** start ARTICLE **

[gmx-users] Re: g_vellac

Vitaly V. Chaban vvchaban at gmail.com
Fri Mar 6 13:11:00 CET 2009


It's like looking for a black cat in a dark room. If to multiply the
result by 1000 (derived from units) and divide it by 3 - the resulting
value seems to be close to the correct one.

Hope it's true. I will try to describe this tricky procedure in the
gromacs wiki now.

Vitaly

On Fri, Mar 6, 2009 at 12:56 PM, Florian Dommert
<dommert at fias.uni-frankfurt.de> wrote:
>
> Hi,
>
>
> On 06.03.2009, at 12:37, "Vitaly V. Chaban" <vvchaban at gmail.com> wrote:
>
>> Hi,
>>
>> I checked the VACF calculation with the results obtained with my
>> utility, it's completely correct with
>> g_velacc_402f -acflen 1001 -nonormalize -n an.ndx -mol
>> where an.ndx contains all the number of atoms of the needed molecule.

** end ARTICLE **

- [TASK DETAILS] Pick up the GROMACS mailing-list message about velocity autocorrelation after its last line and continue writing it.

** start SUPPLIED RECORDS **

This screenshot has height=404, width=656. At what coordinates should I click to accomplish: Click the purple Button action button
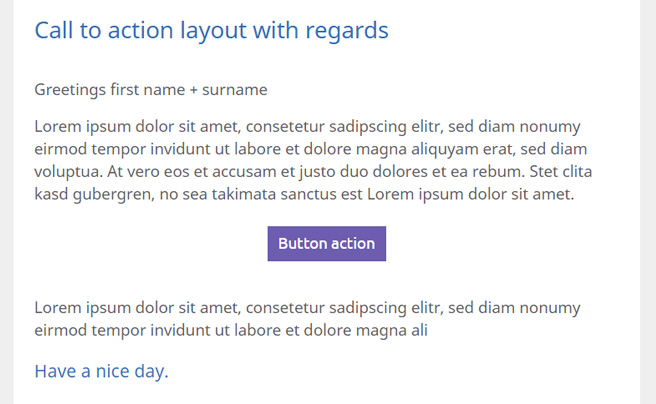pos(327,243)
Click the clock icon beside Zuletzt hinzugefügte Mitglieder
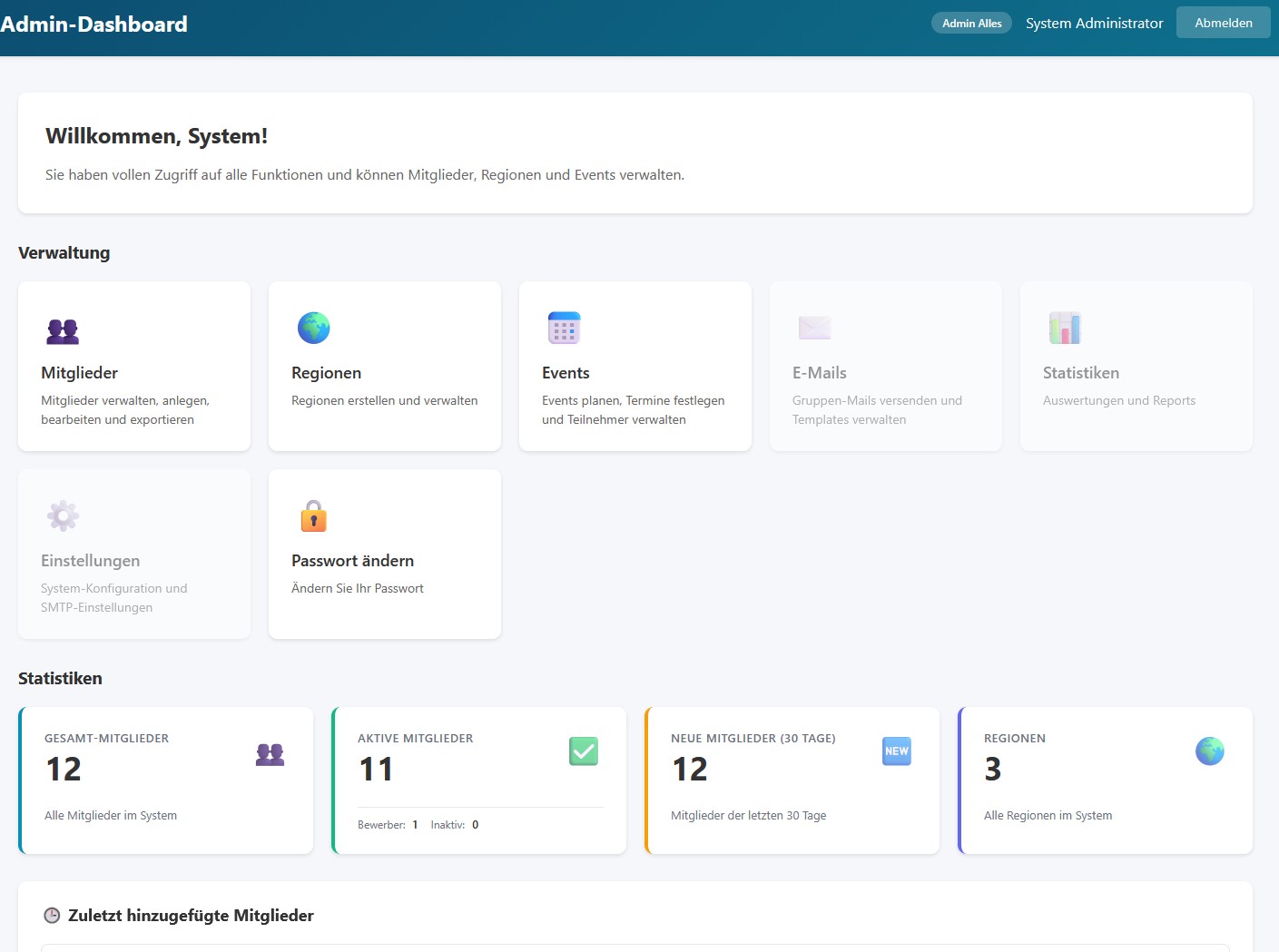Image resolution: width=1279 pixels, height=952 pixels. tap(53, 916)
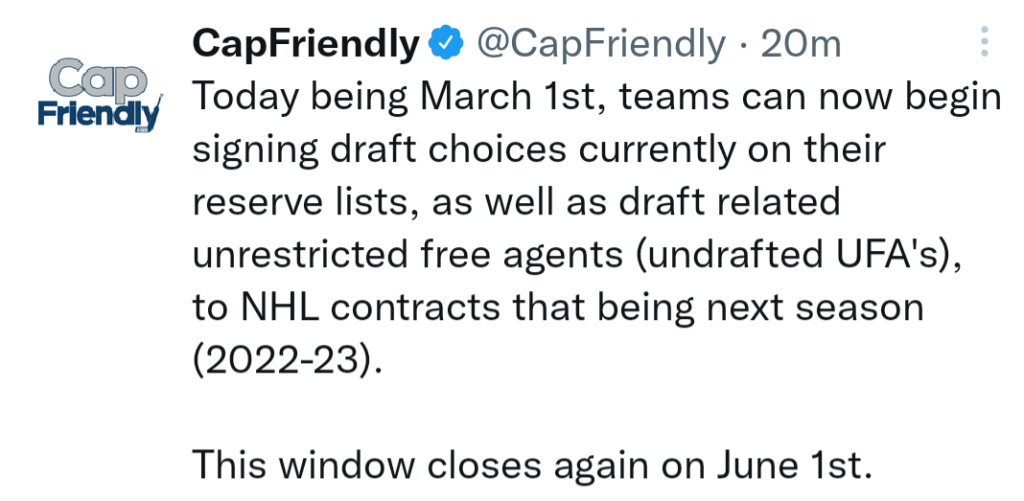Click the text "(undrafted UFA's)"
1024x501 pixels.
797,255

** end SUPPLIED RECORDS **

- [OUTPUT OF THE TASK]
>>
> sounds very good. In my opinion it is a question of units. After using
> g_analyze you end up with nm^2 / ps very uncommon for a diffusion
> coefficient. So if you convert this to more convenient units you should
> obtain the expected value.
> Cheers
> Flo
>>
>> The problem is evidently in the integration. I suspect it's something
>> with units there.
>>
>> Does
>> g_analyze -integrate
>> give a pure integral of the function supplied? '*1/3' is not performed
>> (at least there is nothing about it in the manual)...
>>
>> Vitaly
>>
>>> Hi Flo,
>>
>>> Yes, I remember our talk about this problem about a year ago.
>>>
>>> So what should be the correct notation now?
>>>
>>> I just tried
>>> g_velacc_402f -acflen 1001 -nonormalize -n an.ndx
>>> or
>>> g_velacc_402f -acflen 1001 -nonormalize -n an.ndx -mol
>>> and then g_analyze -integrate -f vac.xvg
>>>
>>> but they give me a value close to 0...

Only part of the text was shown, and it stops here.